The discussion in #386 seemed to suggest that this problem had been around since Windows 7, but what I'm seeing definitely looks like a recent regression, so I'm not sure if it's the same issue. In my current Windows version (10.0.18362.535), the following sequences both output a smiling face when executed in a bash shell.
printf "\xE2\x98\xBA\n"
printf "\xE2"; printf "\x98\xBA\n"
However, when I start a conhost shell built from the latest source (commit 39d3c6542006fa3cd45d85fc00e9d546a1398625), the second sequence fails to decode the UTF-8 correctly, and three error glyphs are output instead.

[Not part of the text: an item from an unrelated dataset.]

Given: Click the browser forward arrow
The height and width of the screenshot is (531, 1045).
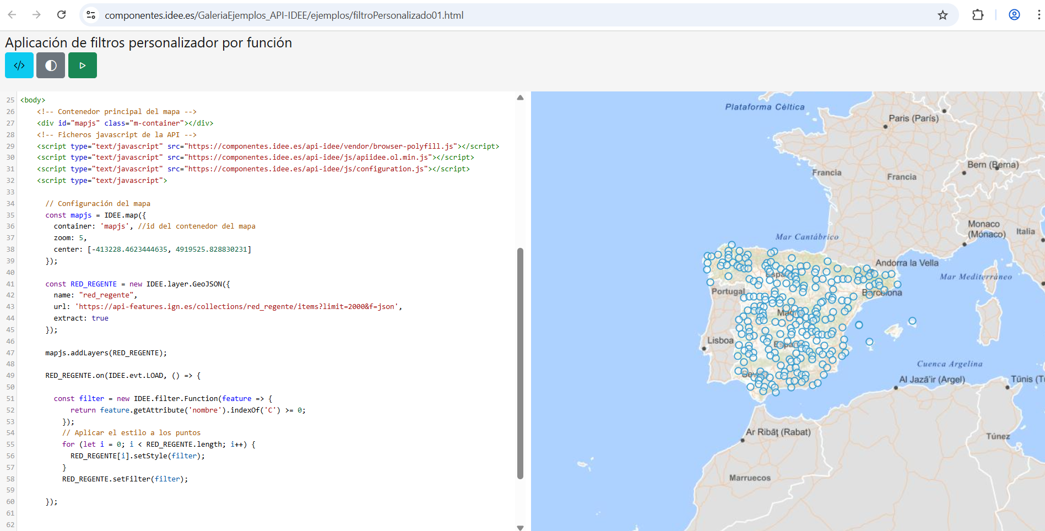Looking at the screenshot, I should point(36,15).
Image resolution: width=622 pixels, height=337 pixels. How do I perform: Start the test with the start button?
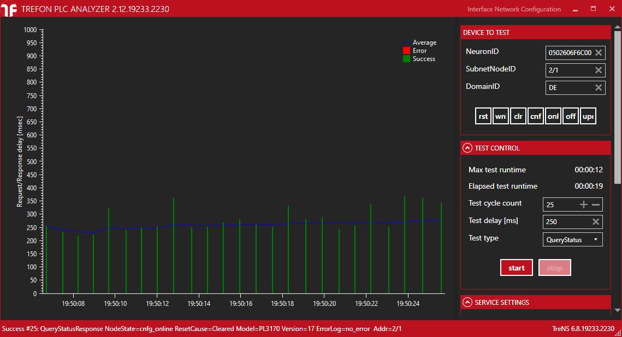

Screenshots of the old and new consoles...
Not sure what functions are invoked under the hood if you call printf
in WSL. Although I'm pretty sure that the behavior shouldn't have changed if it was WriteConsoleOutputCharacterAImpl
. The ConvertToW
function is called there which converts the passed string to UTF-16 without caching UTF-8 partials. That's the reason why I once filed this issue.
However, issue #4086 has been fixed with PR #4422 which indicates that WriteConsoleAImpl
is involved. Not sure if I did something wrong when I updated this function.
I'm afraid it does look like PR #4422 is to blame, at least for my particular test case. It works in commit 0d92f71e45c97827f4219d69a1ea48811f9d70dd, but fails after #4422 is applied in commit 06b393141864ae52b41aefa560918aa2e1aadb85.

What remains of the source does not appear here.